Una de las características de la aparición –entre tantas- de
Nuestra Señora de Guadalupe, es que Ella se aparece a quien humanamente es el
más pequeño de todos, aunque también es el más devoto, el más ferviente –va a
misa todos los días- y el que más fe tiene en los sacramentos –cuando se le
aparece la Virgen, está en la tarea de buscar un sacerdote para que le dé la extremaunción
a su tío-. Es decir, visto humanamente, Juan Diego carecía de riquezas
materiales, de instrucción, de posición social. Sin embargo, tenía otros
grandes dones, que superaban con mucho a los que no tenía: como dijimos, era
ferviente, devoto y tenía mucha fe en la Iglesia y en los sacramentos. La prueba
es que siempre se dirigió al obispo como lo que es, el jefe de la iglesia
local, y con mucho respeto y atención; además, tenía una gran devoción por la
misa, a la que acudía todos los días y tenía una gran fe en los sacramentos,
sobre todo la Eucaristía. Insignificante en la escala social, pero grande
espiritual y sobrenaturalmente.

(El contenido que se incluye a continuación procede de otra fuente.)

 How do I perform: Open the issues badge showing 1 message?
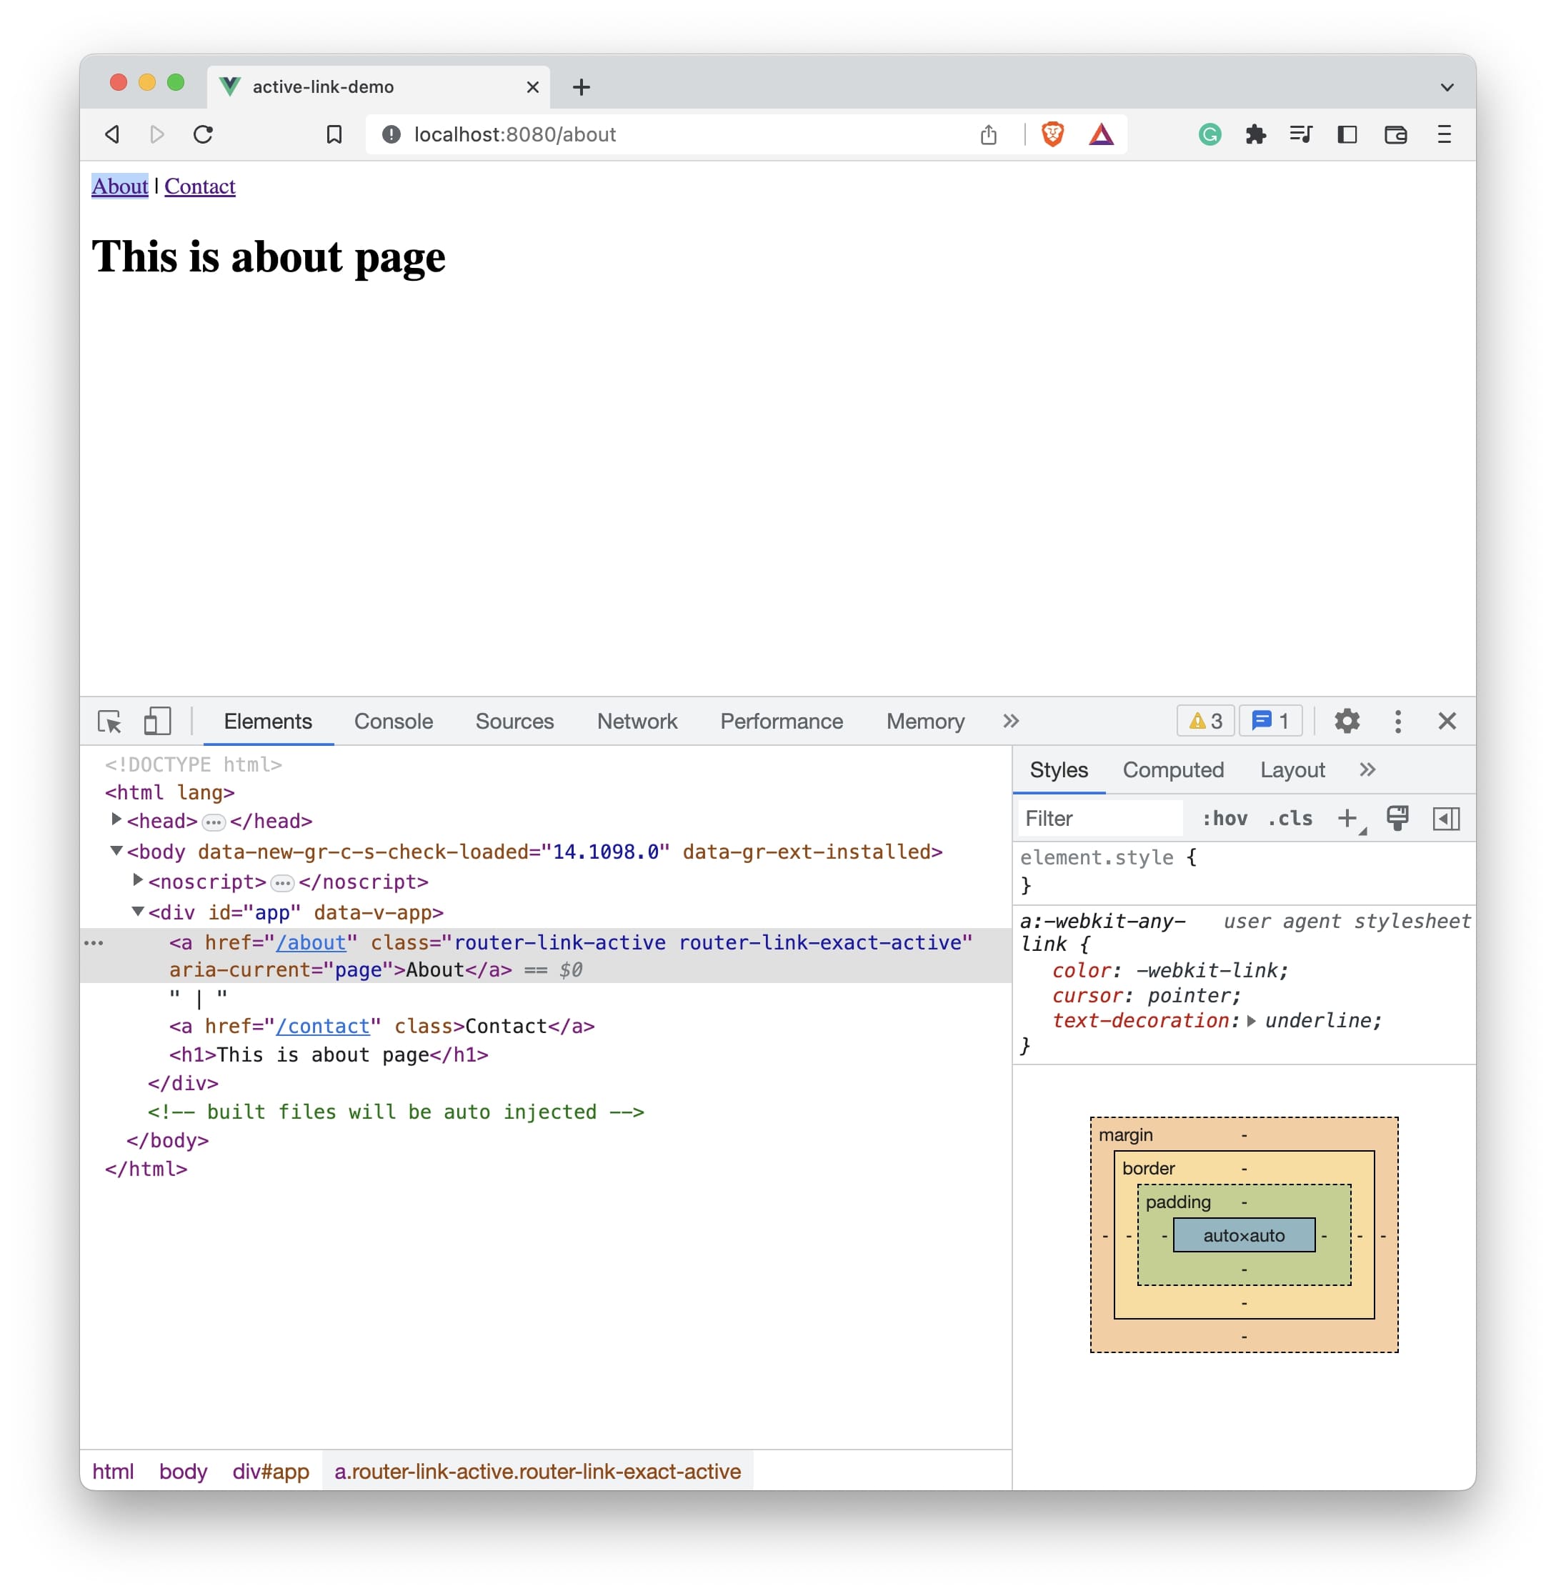point(1271,721)
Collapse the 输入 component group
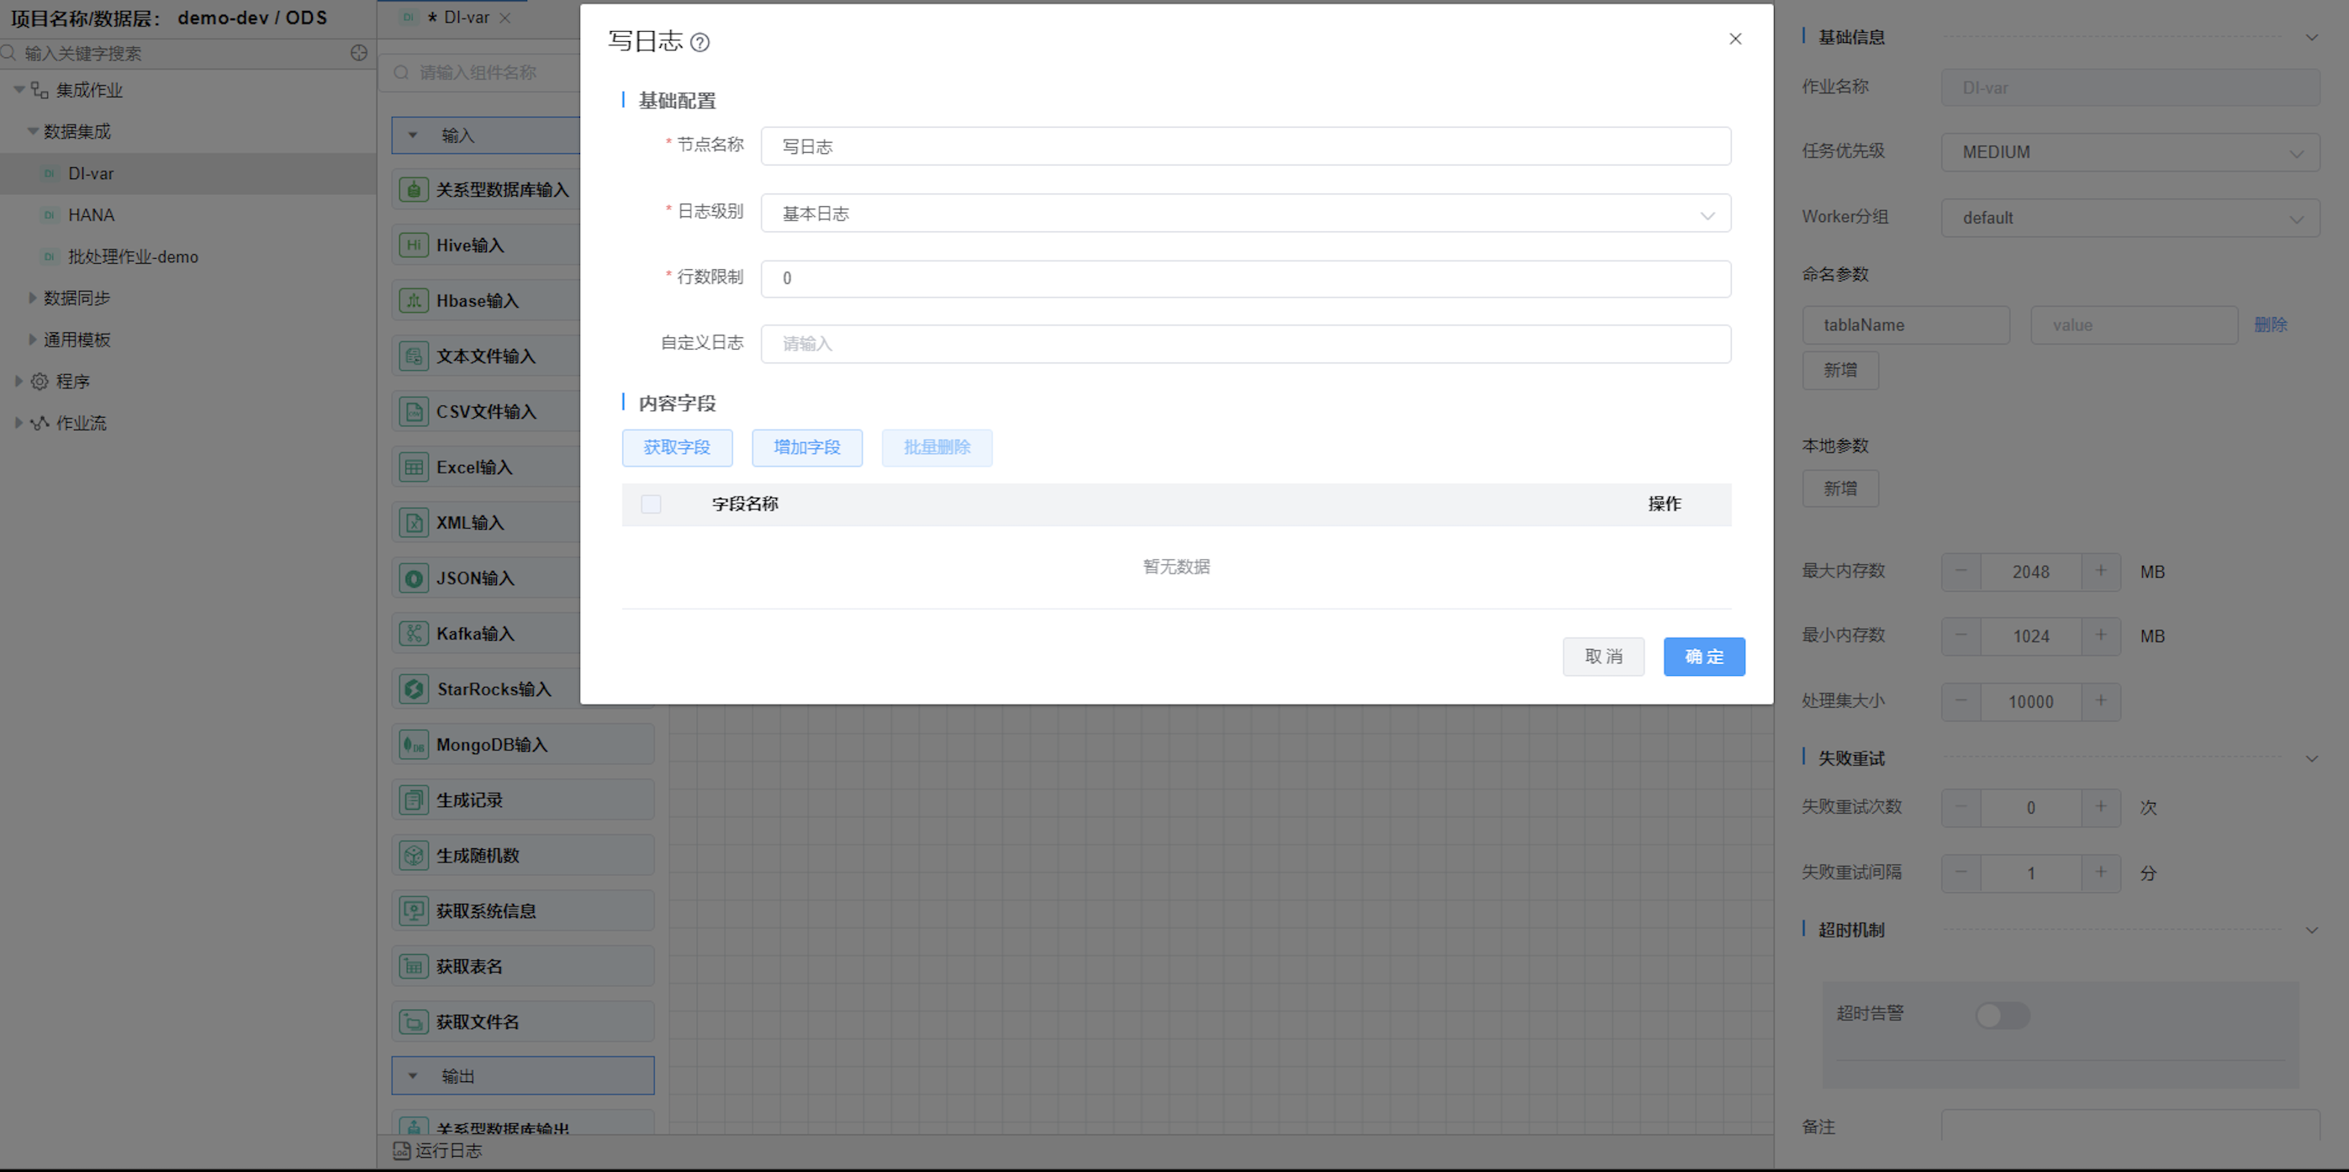The height and width of the screenshot is (1172, 2349). 413,135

Y la Virgen lo elige a él para aparecerse, en
una de las más grandes manifestaciones marianas de todos los tiempos: no elige
ni al obispo –aunque es testigo de su milagro- ni a los sacerdotes, ni a los
hombres de mayor posición social y de mayores riquezas terrenas: la Virgen lo
elige a él, a Juan Diego, un indígena de escasos conocimientos humanos y muy
pobre materialmente, aunque con grandes virtudes sobrenaturales, sobre todo
sabiduría celestial y fe.
Es a él –y en la persona de Juan Diego, a todos nosotros- a
quien la Virgen elige para decirle estas hermosas y consoladoras palabras: “Sábelo,
ten por cierto, hijo mío el más pequeño, que yo soy la perfecta siempre Virgen
Santa María, Madre del verdaderísimo Dios por quien se vive, del Creador de las
personas, el Dueño de la cercanía y de la inmediatez, el Dueño del cielo, Dueño
de la tierra. Mucho quiero, mucho deseo que aquí me levanten un templo, para en
él mostrar y dar todo mi amor, mi compasión, mi auxilio y mi salvación. Porque
en verdad soy vuestra madre compasiva, a ti, a todos vosotros juntos los
moradores de esta tierra y a los demás amadores míos que me invoquen y en mí
confíen; quiero oír ahí sus lamentos y remediar todas sus miserias, penas y dolores”[1]. Y
cuando Juan Diego, preocupado por la salud de su tío, decide ir por otro
camino, para así no encontrarse con la Virgen y poder llegar al sacerdote para
que le lleve la unción de los enfermos, la Virgen se le aparece y le dice: “Escucha,
y ponlo en tu corazón, hijo mío el menor, que no es nada lo que te asusta y
aflige. Que no se perturbe tu rostro, tu corazón; no temas esta enfermedad, ni
ninguna otra enfermedad y angustia. ¿No estoy yo aquí que soy tu Madre? ¿No
estás bajo mi sombra y resguardo?, ¿No soy yo la fuente de tu alegría? ¿No
estás por ventura en mi regazo? ¿Tienes necesidad de alguna otra cosa? Que
ninguna otra cosa te aflija, ni te perturbe. No te apriete con pena la
enfermedad de tu tío, porque de ella no morirá por ahora. Ten por cierto que ya
sanó”.
Atesoremos las palabras de la Virgen dichas a Juan Diego;
las guardemos en la memoria, pero sobre todo en el corazón, porque a través de
él, son dichas para todos y cada uno de nosotros. Y le pidamos a la Virgen que,
si carecemos de las cualidades de Juan Diego, que Ella, como Madre amorosísima,
supla con su amor maternal nuestras carencias y nos lleve, como a Juan Diego, en
lo más profundo de su Corazón Inmaculado.